__THE PROBLEM__
Copy every one of the records below line for line, without changing anything.

══ SUPPLIED INFORMATION

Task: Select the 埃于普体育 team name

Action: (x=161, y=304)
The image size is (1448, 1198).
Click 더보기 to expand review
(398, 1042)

════

__EXERCISE RESPONSE__
Task: Select the 埃于普体育 team name

Action: (x=161, y=304)
The image size is (1448, 1198).
Click 더보기 to expand review
(398, 1042)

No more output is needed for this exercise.